Pekerjaan membuat orang mendapatkan eksistensi dan harga diri. Dan membuat saya teringat kembali tulisan setengah
jadi ini. Jadi kalau pekerjaan memberi kita eksistensi dan harga diri, rasanya
sungguh tidak pantas mengeluh tentang pekerjaan kita.
Guru saya yang lain, almarhumah
Ching Ning Chu menulis dalam bukunya yang termasyur: Tick Face Black Heart:
“Kita yang membutuhkan pekerjaan dan bukan sebaliknya. Sepaham dengan
pernyataan di atas, pekerjaan merupakan sesuatu yang penting dan tidak sekedar
memberi nafkah tapi membantu kita eksis, tumbuh-kembang dan bermakna. Maka
bukan pula tugas “pekerjaan” membuat kita nyaman dan mampu menikmatinya,
melainkan kitalah yang harus berinisiatif, secara terus-menerus menemukan cara
terbaik melakukan pekerjaan kita.
Lalu siapakah orang terpenting dalam
kehidupan kita masing-masing. Ketika merenungkan ini saya merasa trenyuh.

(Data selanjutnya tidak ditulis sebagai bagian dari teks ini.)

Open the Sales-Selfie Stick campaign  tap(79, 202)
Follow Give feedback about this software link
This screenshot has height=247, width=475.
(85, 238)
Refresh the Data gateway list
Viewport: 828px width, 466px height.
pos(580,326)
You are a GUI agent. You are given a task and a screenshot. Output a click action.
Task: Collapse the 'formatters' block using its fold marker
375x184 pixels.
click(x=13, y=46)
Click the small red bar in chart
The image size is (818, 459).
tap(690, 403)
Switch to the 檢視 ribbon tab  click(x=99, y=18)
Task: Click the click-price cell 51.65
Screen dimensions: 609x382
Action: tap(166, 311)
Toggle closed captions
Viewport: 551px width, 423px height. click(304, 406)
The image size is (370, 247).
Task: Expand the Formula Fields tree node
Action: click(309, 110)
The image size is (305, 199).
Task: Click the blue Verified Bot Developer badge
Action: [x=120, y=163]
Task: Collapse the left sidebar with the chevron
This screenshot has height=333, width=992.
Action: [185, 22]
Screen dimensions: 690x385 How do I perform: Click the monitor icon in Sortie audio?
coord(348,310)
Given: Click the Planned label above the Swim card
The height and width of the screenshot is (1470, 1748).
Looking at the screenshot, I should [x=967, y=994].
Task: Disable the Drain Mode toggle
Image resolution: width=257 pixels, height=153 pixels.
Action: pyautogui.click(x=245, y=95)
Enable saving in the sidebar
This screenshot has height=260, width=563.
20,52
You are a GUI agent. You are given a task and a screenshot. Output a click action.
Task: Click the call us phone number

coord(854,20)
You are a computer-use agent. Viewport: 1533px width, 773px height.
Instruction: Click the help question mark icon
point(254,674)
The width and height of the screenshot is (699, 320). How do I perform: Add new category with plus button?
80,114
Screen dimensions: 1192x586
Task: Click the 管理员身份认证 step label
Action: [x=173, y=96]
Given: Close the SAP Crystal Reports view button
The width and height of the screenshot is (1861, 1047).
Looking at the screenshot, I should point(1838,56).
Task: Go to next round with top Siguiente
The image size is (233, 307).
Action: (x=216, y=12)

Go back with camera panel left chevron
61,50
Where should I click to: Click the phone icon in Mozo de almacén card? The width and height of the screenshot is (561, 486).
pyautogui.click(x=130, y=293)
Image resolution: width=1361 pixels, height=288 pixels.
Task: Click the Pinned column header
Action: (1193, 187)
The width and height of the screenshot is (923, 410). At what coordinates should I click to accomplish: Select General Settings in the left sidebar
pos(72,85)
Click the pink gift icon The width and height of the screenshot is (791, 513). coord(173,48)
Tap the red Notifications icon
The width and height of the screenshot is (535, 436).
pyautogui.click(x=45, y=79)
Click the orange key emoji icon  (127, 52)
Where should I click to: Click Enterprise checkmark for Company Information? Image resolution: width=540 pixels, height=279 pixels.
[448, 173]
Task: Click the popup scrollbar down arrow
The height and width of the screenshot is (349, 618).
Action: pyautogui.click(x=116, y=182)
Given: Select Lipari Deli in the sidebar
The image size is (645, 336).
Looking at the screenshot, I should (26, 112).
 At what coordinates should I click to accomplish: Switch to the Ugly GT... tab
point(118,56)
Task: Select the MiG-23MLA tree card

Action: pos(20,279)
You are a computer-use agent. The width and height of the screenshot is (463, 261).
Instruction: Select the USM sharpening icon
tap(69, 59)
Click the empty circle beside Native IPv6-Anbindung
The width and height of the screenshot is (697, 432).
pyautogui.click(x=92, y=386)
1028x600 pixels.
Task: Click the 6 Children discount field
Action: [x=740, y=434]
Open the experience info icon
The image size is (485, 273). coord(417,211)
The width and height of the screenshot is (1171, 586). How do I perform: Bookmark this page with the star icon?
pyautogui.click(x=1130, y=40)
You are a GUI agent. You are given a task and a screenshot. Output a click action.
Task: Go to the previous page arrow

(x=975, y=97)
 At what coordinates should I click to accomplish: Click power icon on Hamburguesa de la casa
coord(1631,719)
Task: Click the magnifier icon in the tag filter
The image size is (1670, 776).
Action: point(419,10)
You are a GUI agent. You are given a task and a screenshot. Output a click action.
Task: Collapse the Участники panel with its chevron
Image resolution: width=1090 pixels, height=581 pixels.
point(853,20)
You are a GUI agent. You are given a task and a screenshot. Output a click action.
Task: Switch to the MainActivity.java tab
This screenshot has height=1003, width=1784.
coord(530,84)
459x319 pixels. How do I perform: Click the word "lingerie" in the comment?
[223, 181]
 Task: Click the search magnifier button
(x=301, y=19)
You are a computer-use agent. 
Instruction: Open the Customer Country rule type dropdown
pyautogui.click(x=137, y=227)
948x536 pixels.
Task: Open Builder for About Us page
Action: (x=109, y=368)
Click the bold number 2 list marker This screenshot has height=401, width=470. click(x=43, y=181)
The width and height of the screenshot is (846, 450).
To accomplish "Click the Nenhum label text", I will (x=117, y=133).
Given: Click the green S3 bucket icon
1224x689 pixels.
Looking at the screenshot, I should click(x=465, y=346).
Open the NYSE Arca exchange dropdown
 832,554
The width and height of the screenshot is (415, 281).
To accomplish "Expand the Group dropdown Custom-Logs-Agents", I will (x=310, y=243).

Ketika kita masih belia dan sangat membutuhkan orangtua kita, maka mereka
adalah orang terpenting. Lalu kita tumbuh dewasa, menjadi orang-orang
hebat—tidak membutuhkan siapa-siapa sebab kita telah menguasai dunia—kita
meninggalkan orangtua. Kita jatuh cinta kepada seseorang. Tapi sebenarnya kita
tidak mencintai orang itu. Kita hanya menyukai beberapa hal yang menjadi
refleksi keinginan kita. Tanpa sadar kita ingin menguasai dan memiliki orang
itu. Kemudian kita memiliki keluarga kita sendiri, anak-anak menjadi milik yang
berharga, tapi mereka akan tumbuh dewasa kemudian meninggal kita, mereka bukan
milik kita.
Kita bertemu dengan orang-orang
hebat seperti guru, sahabat dan orang-orang yang menginspirasi kita. Tanpa
sadar kita memuja mereka, tapi yang penting bukanlah apa yang kita puja, tapi
yang lebih penting adalah altarnya—refleksi keinginan kita untuk menjadi
seperti mereka.
Jadi, saya bertanya kepada diri
sendiri—versi saya. Siapa yang paling penting dalam hidup saya? Jawabannya
tidak pernah muncul kecuali di saat saya bisa menyingkirkan semua orang penting
dari pikiran, menyingkirkan segala hal penting dan memberikan semua perhatian
hanya pada orang yang sedang bersama saya, berinteraksi dengan saya. Mudahkah?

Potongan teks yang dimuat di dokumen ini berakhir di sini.